Retype exactly the lines below, starting with the line that contains "Given: Click the 59331.91 current price label" and ending with the last line; leave out any pictures.

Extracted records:

==============================

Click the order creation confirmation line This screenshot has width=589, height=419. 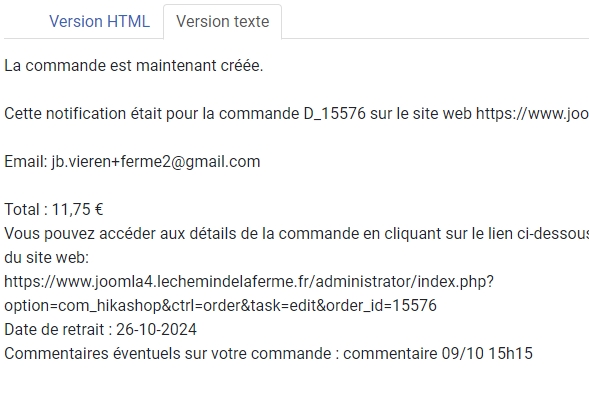pyautogui.click(x=134, y=66)
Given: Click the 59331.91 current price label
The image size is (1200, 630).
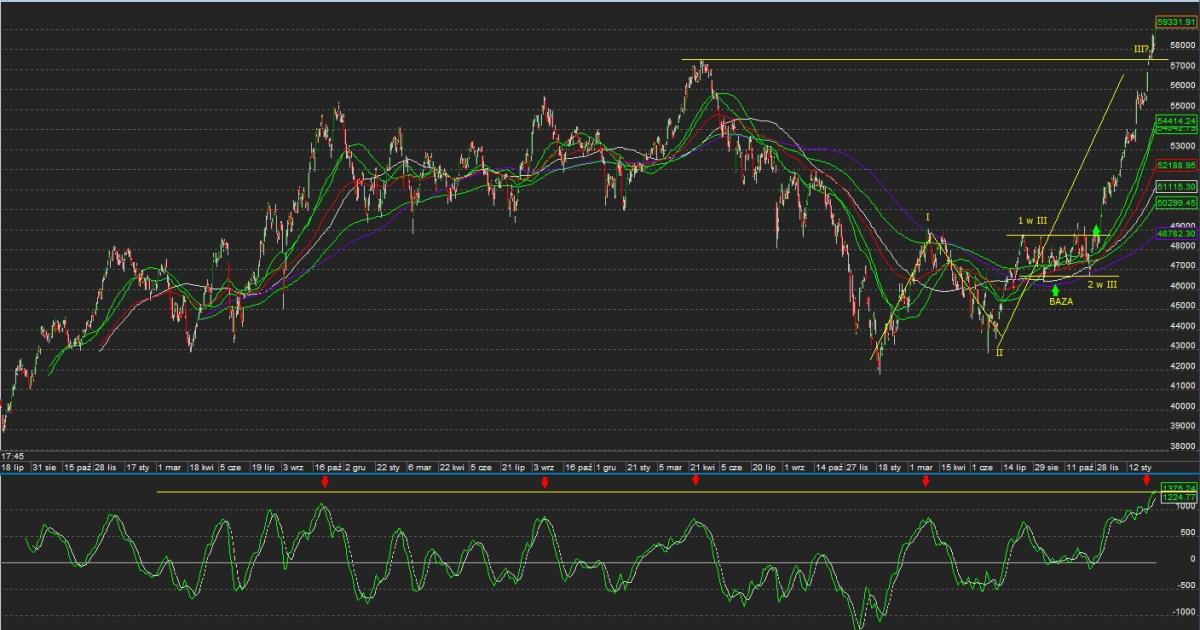Looking at the screenshot, I should (x=1175, y=21).
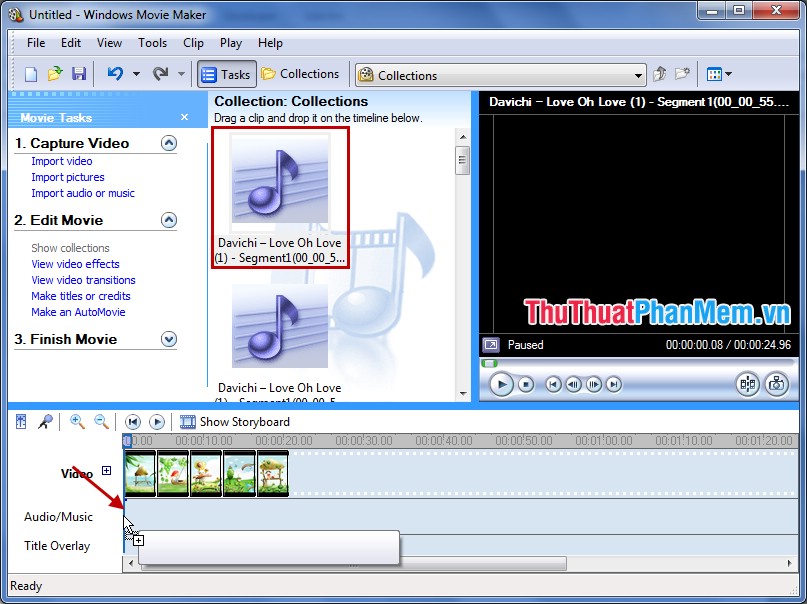Image resolution: width=807 pixels, height=604 pixels.
Task: Zoom out of the timeline
Action: [x=100, y=421]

==============================

### Response area
Given: Click the 59331.91 current price label
The image size is (1200, 630).
Looking at the screenshot, I should (x=1175, y=21).
Image resolution: width=807 pixels, height=604 pixels.
Task: Zoom out of the timeline
Action: [x=100, y=421]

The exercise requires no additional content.